### GIVEN PASSAGE
#####

Book review of The Household Roll of Eleanor de Montfort
Edited and translated by Louise J. Wilkinson
Darren Baker│20 July 2020│ Get review │ Order book
As the full range of her surnames indicates, Eleanor Plantagenet Marshal de Montfort led a remarkable life. This youngest child of King John, who never knew her father, first appears in the early years of the reign of her brother Henry III (1216–72). She was a child of eight when, for political purposes, she was married off to a grown man, William Marshal II. Still a teenager when Marshal unexpectedly died, she took a vow of celibacy, also for political purposes, but repudiated it to marry the rising star at court, Simon de Montfort. The next twenty years saw relations between her husband and brother deteriorate to the point of open warfare. Simon’s victory in 1264 allowed him to appropriate Henry’s kingdom, but his own defeat and death a little over a year later forced Eleanor to choose exile abroad. When she died in the nunnery of Montargis in 1275, she had outlived half of her six children.
Little was known about Eleanor’s role in her husband’s revolutionary regime until five centuries later, when the French Revolution brought an end to the nunnery. The archives at Montargis contained a roll of parchment that Eleanor had apparently taken with her when she left England. The roll noted the expenses of her household, starting in February of 1265, when Simon was at the height of his power, and ending some seven months later, just before her flight to France. In keeping with the records of the times, the accounts were written in Latin. The roll, now in the British Library, was first published in 1841 but without an accompanying English translation. Three years later, William Blaauw provided translated sections of it in his still highly readable if misleadingly named The Barons’ War. In showing the workings of Eleanor’s household, her itinerary and, above all, her response to the downturn in her family’s fortunes, Blaauw confirmed the historical value of the roll, but while it has figured in studies of the period ever since, a complete translation of it remained elusive.

#####

### TO DO
• a. Answer these questions about the review:
(i) How old was Eleanor when she was married to William Marshal II?
(ii) In what year was the household roll first published?
(iii) Where is the roll held now?
• b. Please list every line of the entries that contains the word "icon".

### TASK MATERIAL
#####

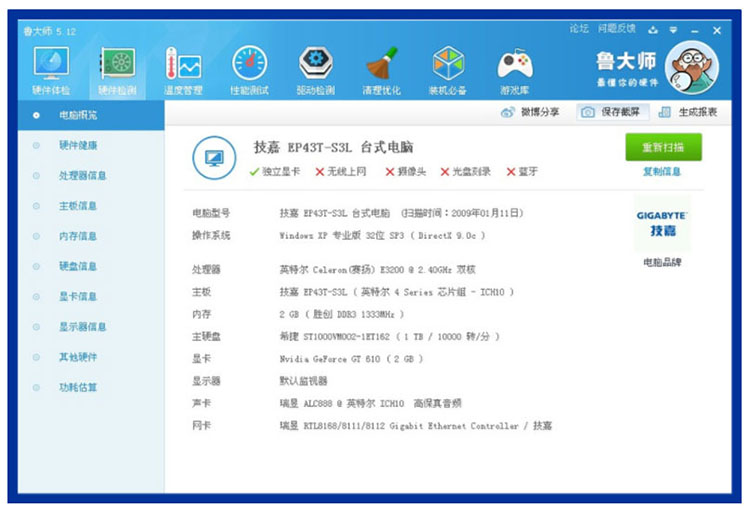750x508 pixels.
Task: Open 清理优化 broom icon
Action: tap(381, 65)
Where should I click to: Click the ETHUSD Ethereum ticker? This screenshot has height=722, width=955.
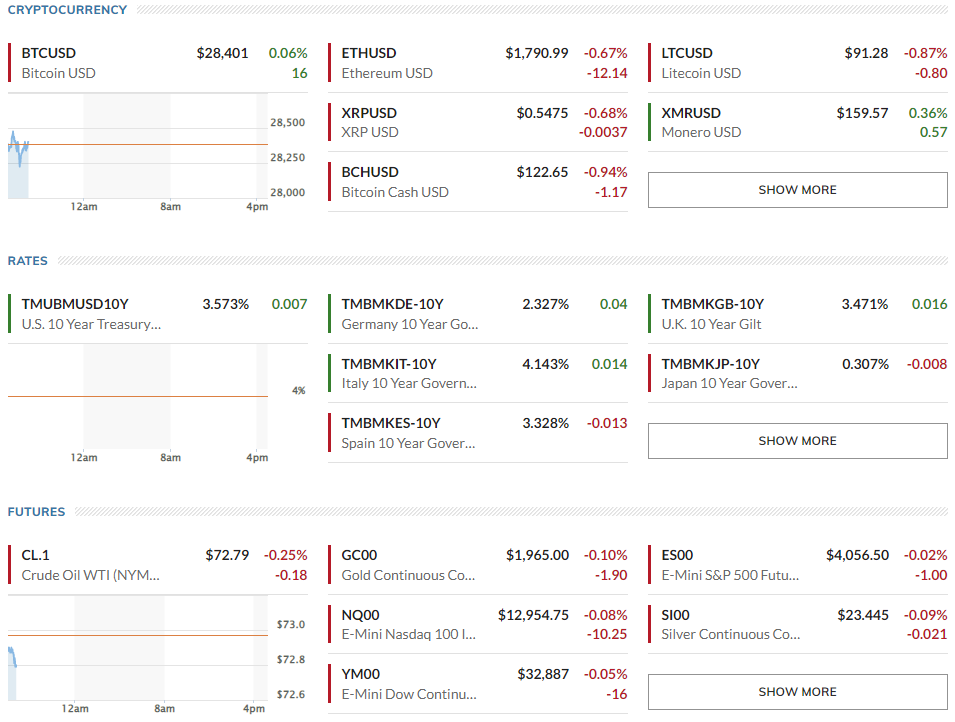click(x=369, y=53)
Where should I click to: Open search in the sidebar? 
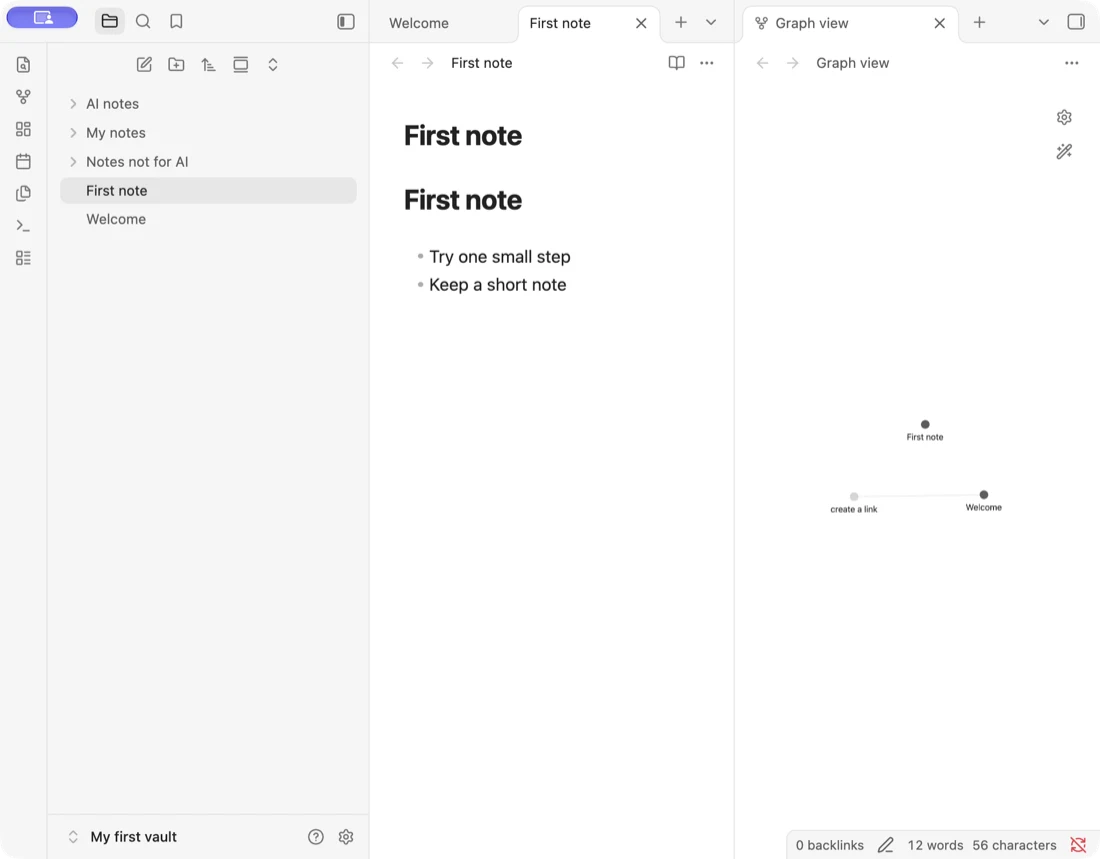[143, 21]
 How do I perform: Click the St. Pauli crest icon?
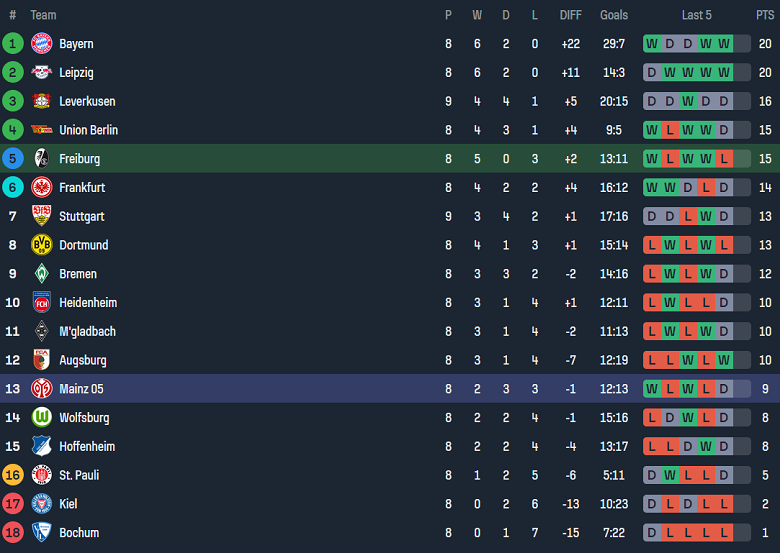[x=41, y=475]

#####

### RESPONSES BY TASK
• a.
(i) Eight
(ii) 1841
(iii) The British Library

• b.
Task: Open 清理优化 broom icon
 How do I perform: Click the St. Pauli crest icon?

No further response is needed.